Et, je ne sais pas pour vous, mais moi je rêve mieux quand il fait beau. Probablement que le fait de pouvoir m’installer dehors pour lire, pour écouter de la musique ou pour jouer dans la terre, et le fait de pouvoir aller courir de longues distances le pas léger et le sourire aux lèvres remplissent mon esprit de belles images et l’amène dans de bonnes dispositions pour s’évader.

Je poursuivais, hier, ma lecture du livre Demain le Québec et, après chaque chapitre, je prenais une pause pour imaginer le monde dans l’avenir, rêvasser sur des projets écologiques, imaginer des plans pour mon environnement immédiat. Et ce matin, j’avais encore la tête remplie d’idées et de concepts tous plus fous les uns que les autres. J’adore ce type de nuit à refaire le monde et à me laisser trimballer dans des aventures imaginaires stimulantes et divertissantes.

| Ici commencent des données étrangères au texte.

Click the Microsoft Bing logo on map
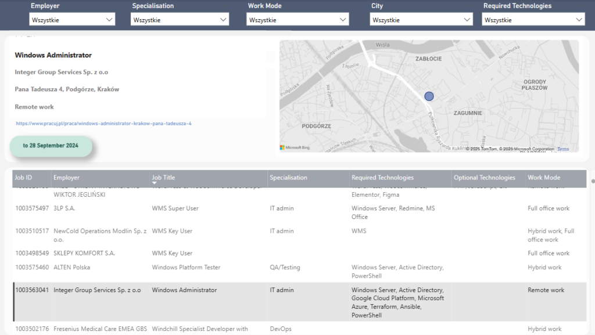The image size is (595, 335). [295, 148]
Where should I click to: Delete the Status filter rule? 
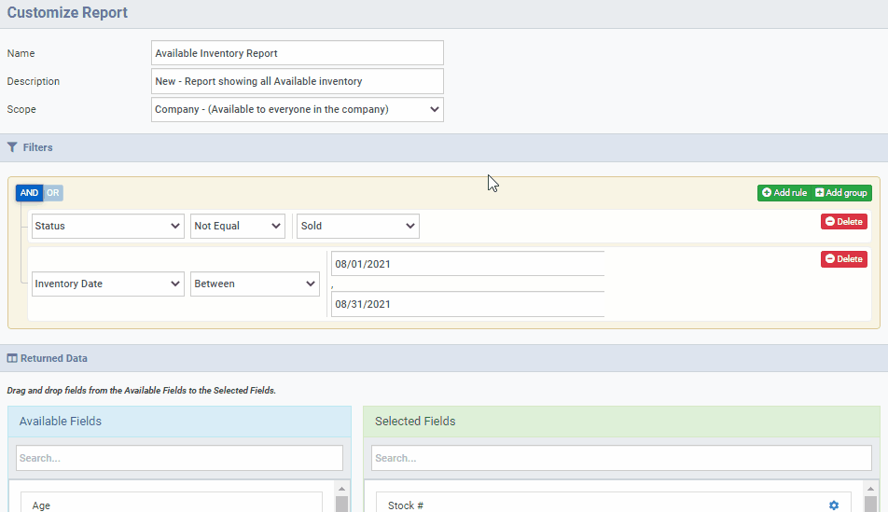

On a chacun notre relation avec le temps qu’il fait. Certains ne se laissent pas charmer par les doux rayons chauds alors que d’autres, comme moi, y sont particulièrement sensibles. Il n’y a pas un seul modèle et tant mieux pour vous si la grisaille des dernières semaines ne vous a pas miné le moral. Personnellement, j’ai toujours très hâte de voir mon lilas fleurir, de redécouvrir mon jardin, de planifier les changements que j’y ferai et de voir ce qui a survécu à l’hiver rude et sans pitié.

J’accepte pleinement mes racines campagnardes, je vis au rythme de la nature avec fougue et passion, je me laisse rapidement guider par le vent et le chant des oiseaux représente la plus belle musique à mes oreilles. C’est ainsi. Je me connais bien maintenant, et je peux l’affirmer sans gêne. Je n’ai jamais été réellement une urbaine malgré une dizaine d’années dans la métropole et malgré mon travail qui m’y ramène constamment.

Un jour, peut-être, je quitterai tout pour m’installer au fond des bois, à cultiver et à vivre le moment présent. Tout est possible et c’est ce qui est beau. Mais, d’ici là, je savourerai chaque minute qui m’est donnée pour me ressourcer, au son du vent et des gazouillements. J’assume mon amour pour la nature et quand je regarde la verdure qui s’installe dans les arbres autour de moi, ce spectacle me fait croire qu’elle me le rend bien.